O'Grady admits EPO use ahead of 1998 Tour de France

Stuart O'Grady (Orica GreenEdge) admitted to taking EPO before the 1998 Tour de France, telling The Herald Sun that "Leading into the Tour, I made a decision."

O'Grady announced his retirement from competitive cycling on Monday, a day after completing this year's Tour de France. It had been expected that he would continue into the 2014 season, but his retirement came just days before a report by the French Senate revealed that he had returned a suspicious sample during the 1998 Tour.

"I sourced it (EPO) myself. There was no one else involved. It didn't involve the team in any way," he told The Herald Sun.

"I just had to drive over the border and buy it at any pharmacy. The hardest part of all this is I did it for two weeks before the Tour de France. I used extremely cautious amounts because I'd heard a lot of horror stories and did the absolute minimum of what I hoped would get me through. When the Festina Affair happened, I smashed it, got rid of it and that was the last I ever touched it."

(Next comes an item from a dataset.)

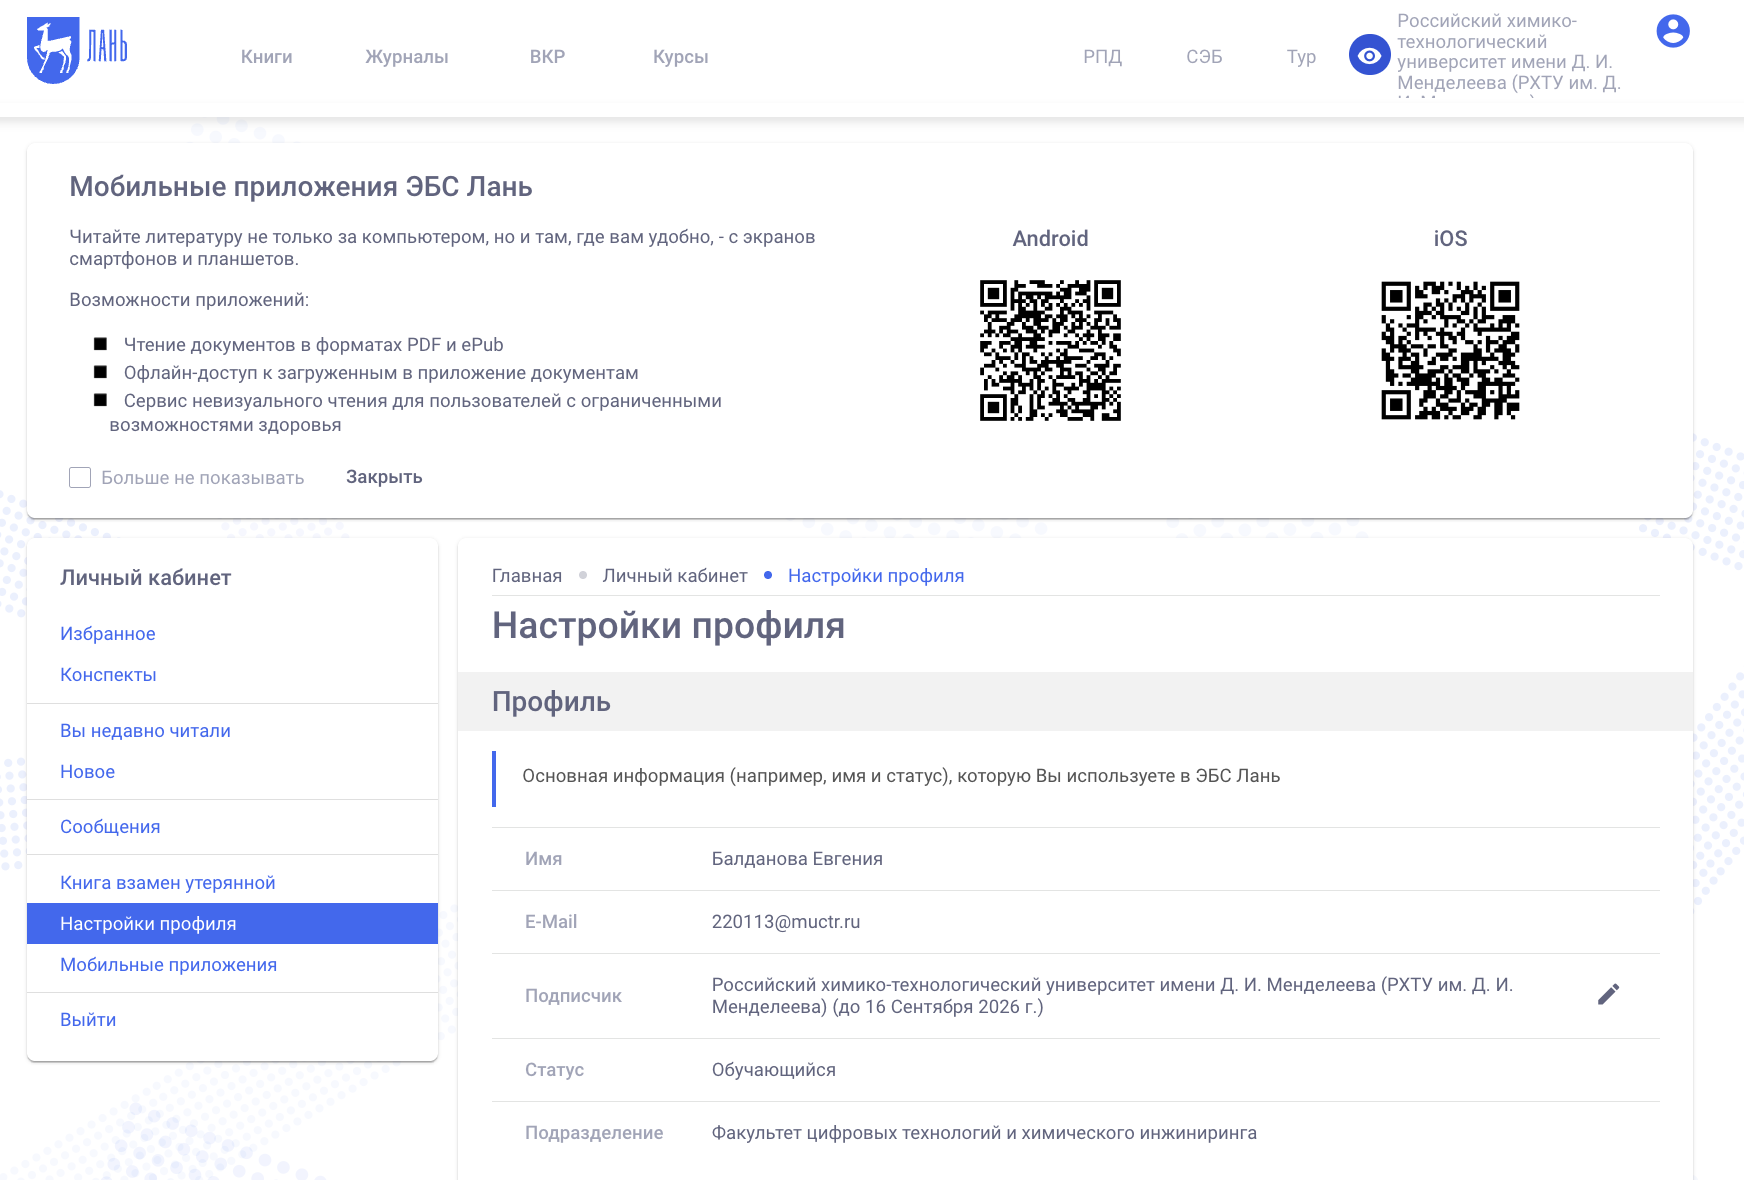Go to Главная breadcrumb
This screenshot has height=1180, width=1744.
526,576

"That's the hardest thing to swallow out of all this - it was such a long time ago and one very bad judgement is going to taint a lot of things and people will have a lot of questions."

O'Grady won a stage and wore yellow in the 1998 Tour.

He rode with the French team Gan that year and later went onto forge a career as one of the most consistent one day riders of his generation, culminating in a Paris-Roubaix title. He joined Orica GreenEdge in their 2012 debut season.

"After my first Tour (in 1997) when I was dropped after 5km on a mountain day and you're questioning what the hell I am doing in this sport, you're not anywhere near competitive at something you're supposed to be pretty good at."

"It wasn't systematic doping, I wasn't trying to deceive people, I was basically trying to survive in what was a very grey area."

In an exclusive interview with Cyclingnews late last year, O’Grady said, "I'm just very lucky, very fortunate that the teams I was involved in that it [doping] was never an option. It was never on the table. I think that has a lot to do with the people around you and the team bosses - they had a very different mentality to some others."